DATA PROCESSING AGREEMENT (DPA)

Last Updated: 2026-03-10

This Data Processing Agreement ("DPA") governs the processing of personal data by:

INTEGRATED WORKSHOP CONTROL AND FINANCIAL SYSTEMS (PTY) LTD
Trading as Toothless Web and App

in relation to services provided to customers.

1. PURPOSE

This agreement ensures compliance with data protection regulations including:

POPIA (South Africa)

International data protection standards where applicable.

2. DEFINITIONS

Personal Data
Any information relating to an identifiable individual.

Processing
Any operation performed on personal data including storage, collection, modification, or deletion.

Data Controller
The customer who determines the purpose of data processing.

Data Processor
Toothless Web and App processing data on behalf of the customer.

3. PROCESSING OF PERSONAL DATA

Toothless Web and App may process personal data only:

As instructed by the customer

For the purpose of delivering contracted services

In accordance with applicable laws

4. TYPES OF DATA PROCESSED

Data processed may include:

Names

Email addresses

Contact information

Customer account data

Website or application data stored on hosted systems

The customer determines what data is processed.

5. SECURITY MEASURES

We implement appropriate technical and organizational safeguards including:

Secure server environments

Access controls

Authentication systems

Infrastructure monitoring

Data encryption where applicable

6. SUBPROCESSORS

We may use third-party service providers including:

Cloud infrastructure providers

Domain registrars

Payment processors

Email delivery systems

All subprocessors are required to maintain appropriate security measures.

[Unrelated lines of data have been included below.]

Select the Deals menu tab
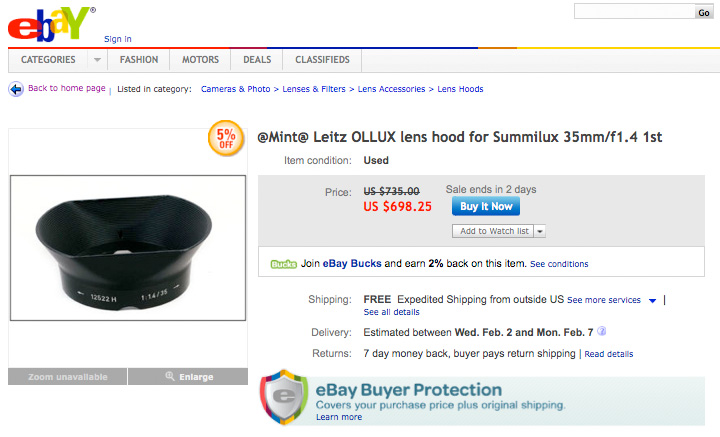 (x=257, y=60)

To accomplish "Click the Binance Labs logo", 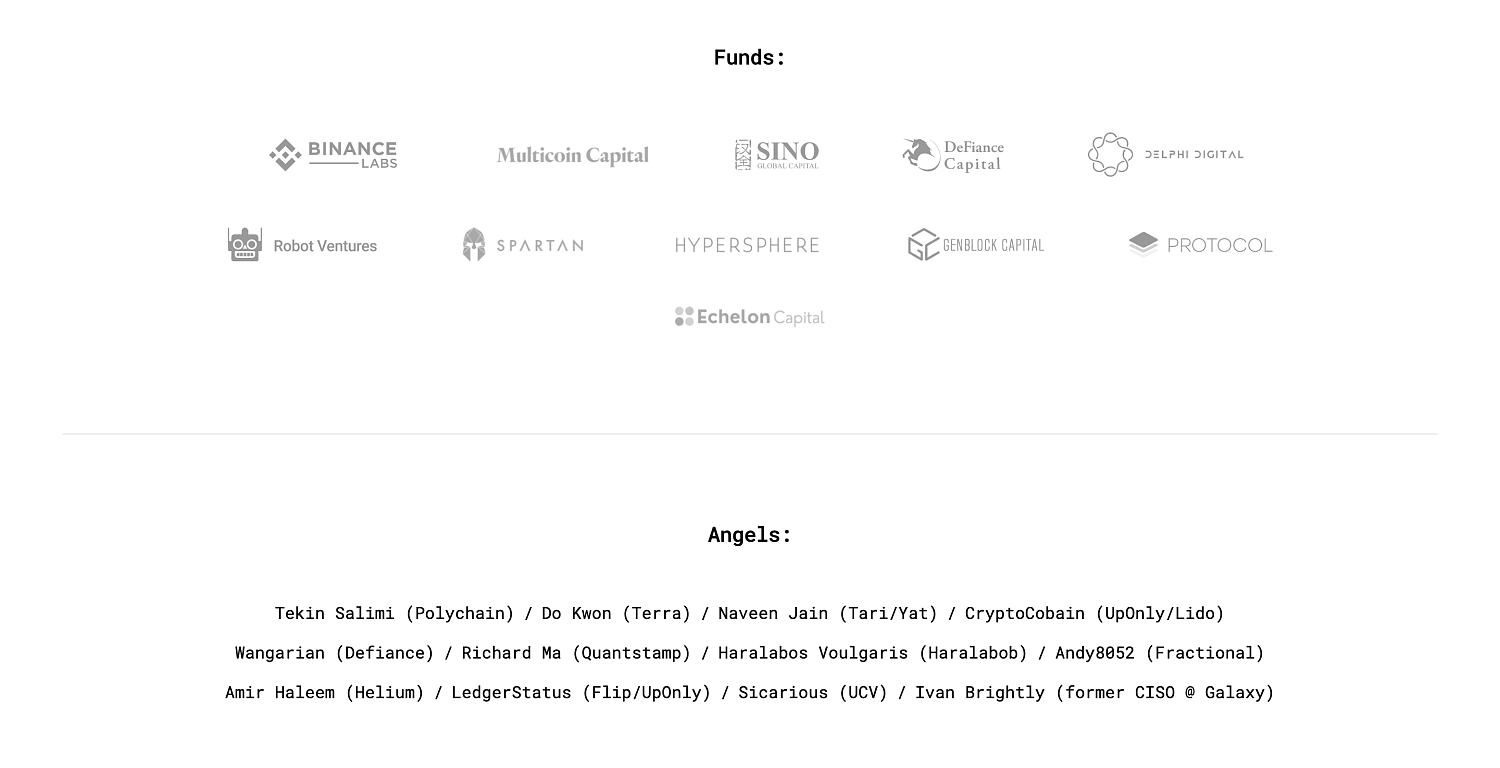I will [333, 155].
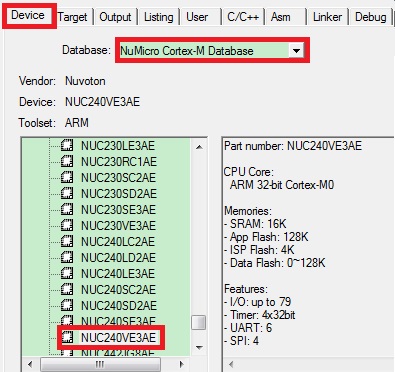
Task: Open the C/C++ tab
Action: [243, 17]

7. DATA BREACH NOTIFICATION

In the event of a confirmed data breach affecting customer data, we will notify affected customers within a reasonable timeframe.

8. DATA RETENTION AND DELETION

Customer data will be retained only as long as necessary to:

Provide services

Comply with legal obligations

Resolve disputes

Upon termination of services, data may be deleted after a reasonable retention period.

9. CUSTOMER RESPONSIBILITIES

Customers must ensure that:

They have the legal right to collect and process personal data

They comply with applicable data protection laws

They provide privacy notices where required

10. AUDIT RIGHTS

Customers may request reasonable information regarding security measures used to protect personal data.

11. GOVERNING LAW

This DPA is governed by the laws of the Republic of South Africa.